O pedido feito pelo parlamentar de oposição questiona o momento escolhido por Lula para dar o aumento e afirma que isso pode “desequilibrar” a disputa eleitoral. O congressista argumenta com base no artigo 73 da Lei das Eleições, que estabelece que, em anos eleitorais, é proibida a distribuição gratuita de bens, valores ou benefícios pela administração pública, ressalvados os programas sociais autorizados em lei e já em execução orçamentária no exercício anterior.

O Bolsa Família foi implementado em 2003 e, depois de um período suspenso no governo de Jair Bolsonaro (PL), foi retomado no final de 2020.

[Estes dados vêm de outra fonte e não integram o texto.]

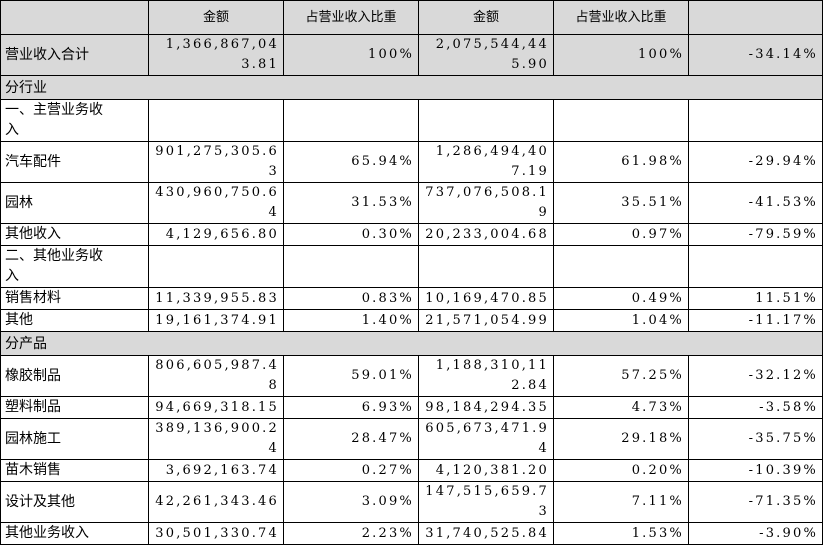 Image resolution: width=827 pixels, height=545 pixels. I want to click on value-cell: 0.27%, so click(351, 470).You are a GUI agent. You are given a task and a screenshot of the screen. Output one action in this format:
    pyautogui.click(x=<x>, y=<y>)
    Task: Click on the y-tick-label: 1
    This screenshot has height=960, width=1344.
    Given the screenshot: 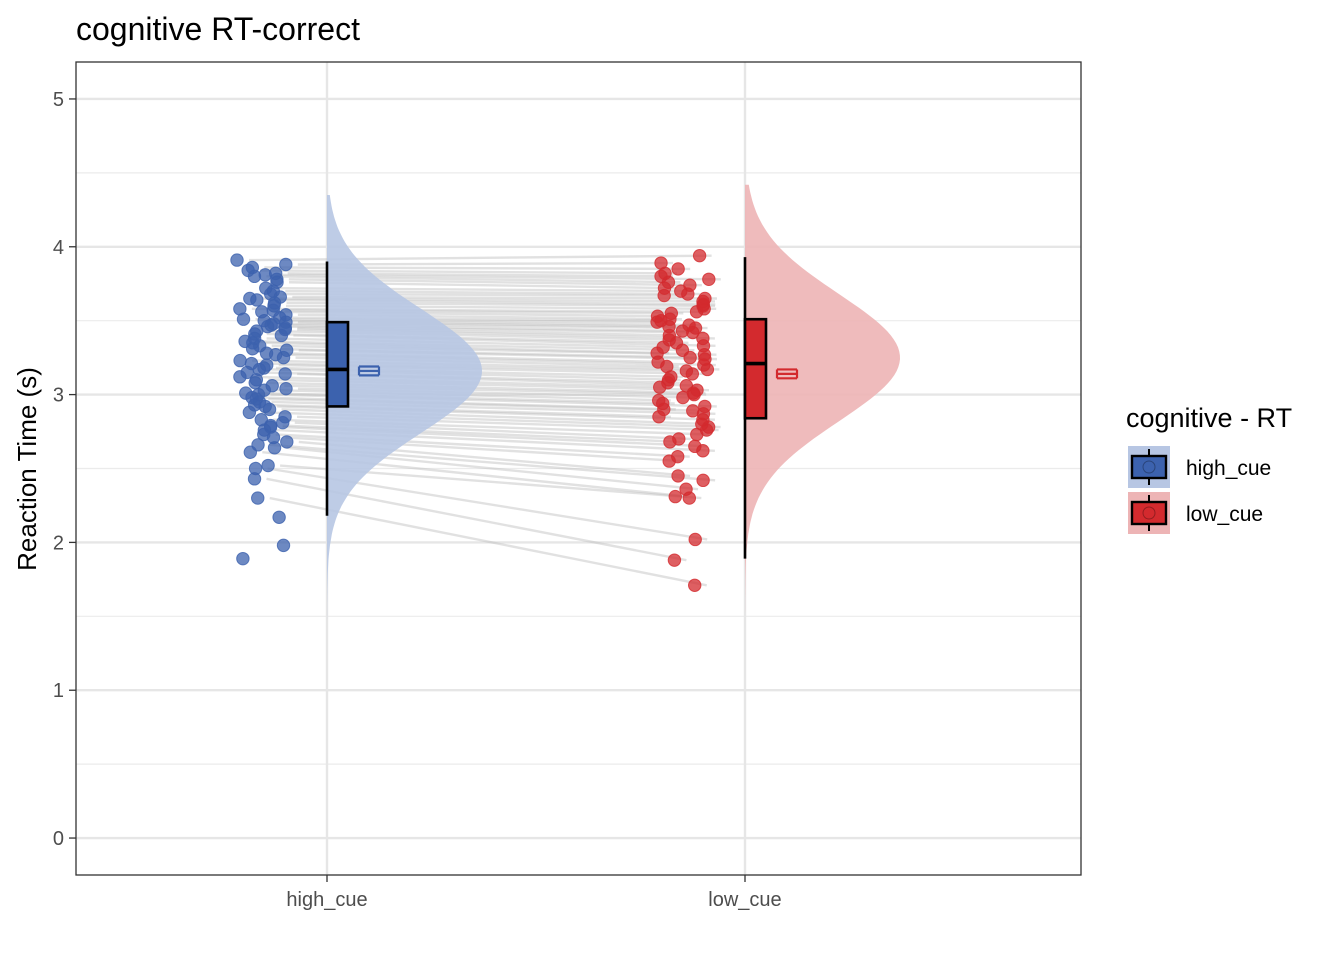 What is the action you would take?
    pyautogui.click(x=58, y=691)
    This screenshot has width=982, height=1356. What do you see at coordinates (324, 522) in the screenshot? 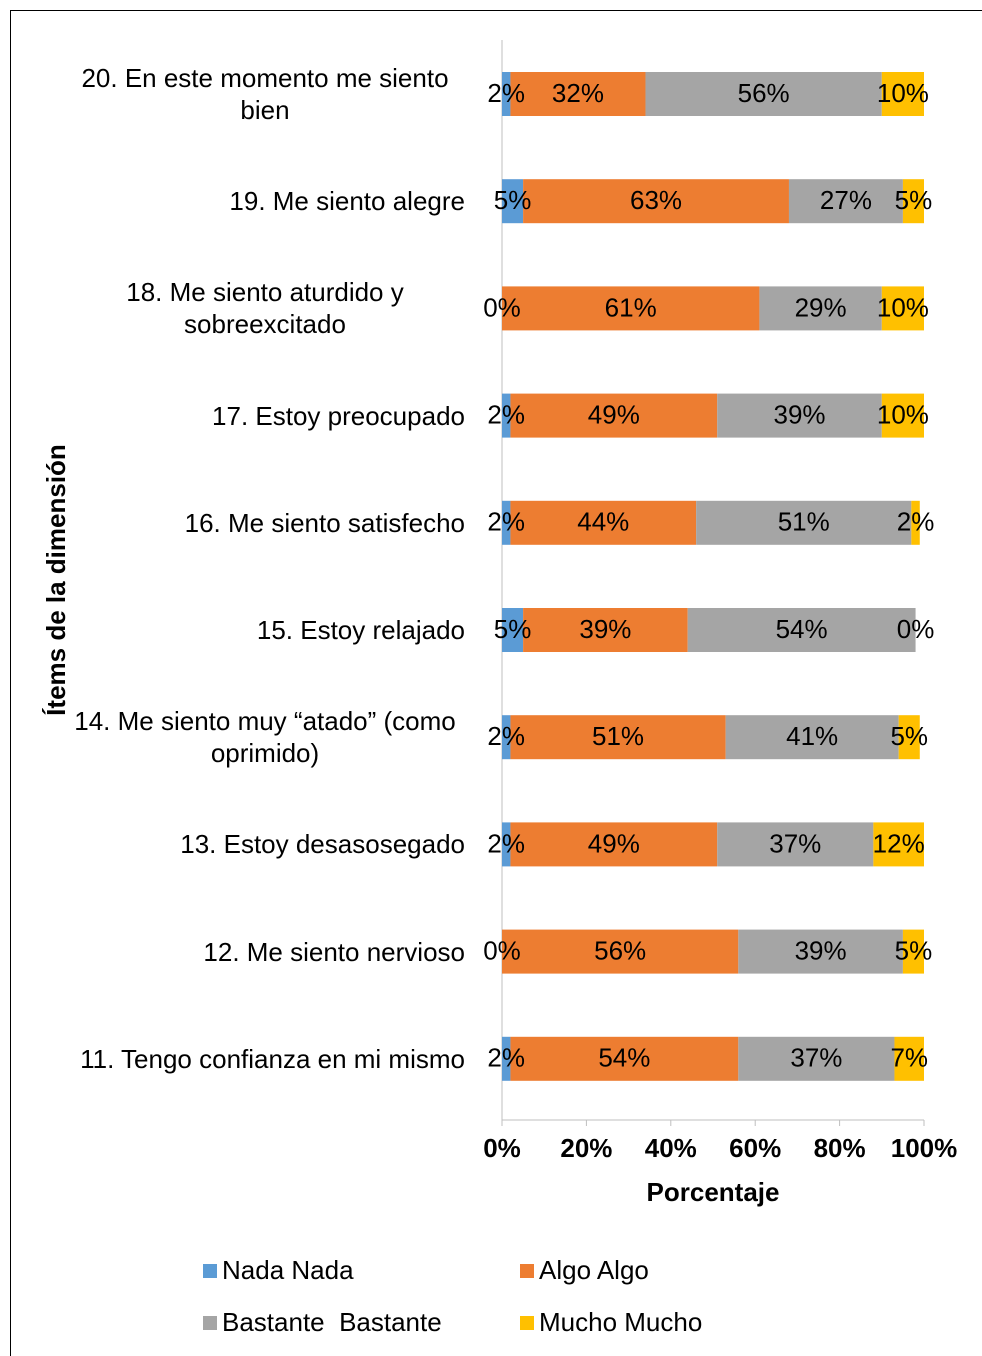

Zé Trovão afirma que a Justiça Eleitoral precisa “analisar as circunstâncias do reajuste”. “A discussão não está relacionada ao direito das famílias que dependem do programa, mas ao uso de uma política pública de enorme alcance justamente às vésperas da escolha dos próximos representantes do país. Não estamos questionando o Bolsa Família. Estamos questionando o tamanho e o impacto dessa decisão. Faltando 17 dias para o brasileiro ir às urnas, o governo anuncia um aumento de 15% em um benefício que chega a quase 20 milhões de famílias. Isso não pode passar despercebido pela Justiça Eleitoral”, afirma o deputado.

Entenda

A ação movida pelo congressista vem na esteira do anúncio feito pelo presidente Luiz Inácio Lula da Silva (PT) nesta quinta-feira (17) de um reajuste no programa Bolsa Família. O piso do benefício sai de R$ 600 para R$ 691. O benefício médio passará de R$ 675 para R$ 777.

De acordo com o Ministério do Planejamento e Orçamento, o reajuste corresponde à recomposição da inflação, medida pelo INPC (Índice Nacional de Preços ao Consumidor). O reajuste será de 15,04%.

O benefício no valor corrigido começará a ser pago em outubro. Para este ano, o impacto fiscal é de R$ 5,8 bilhões. A previsão é de que o reajuste custe R$ 22 bilhões em 2027. O governo ajustará o PLOA (Projeto de Lei Orçamentária Anual) que enviou ao Congresso Nacional.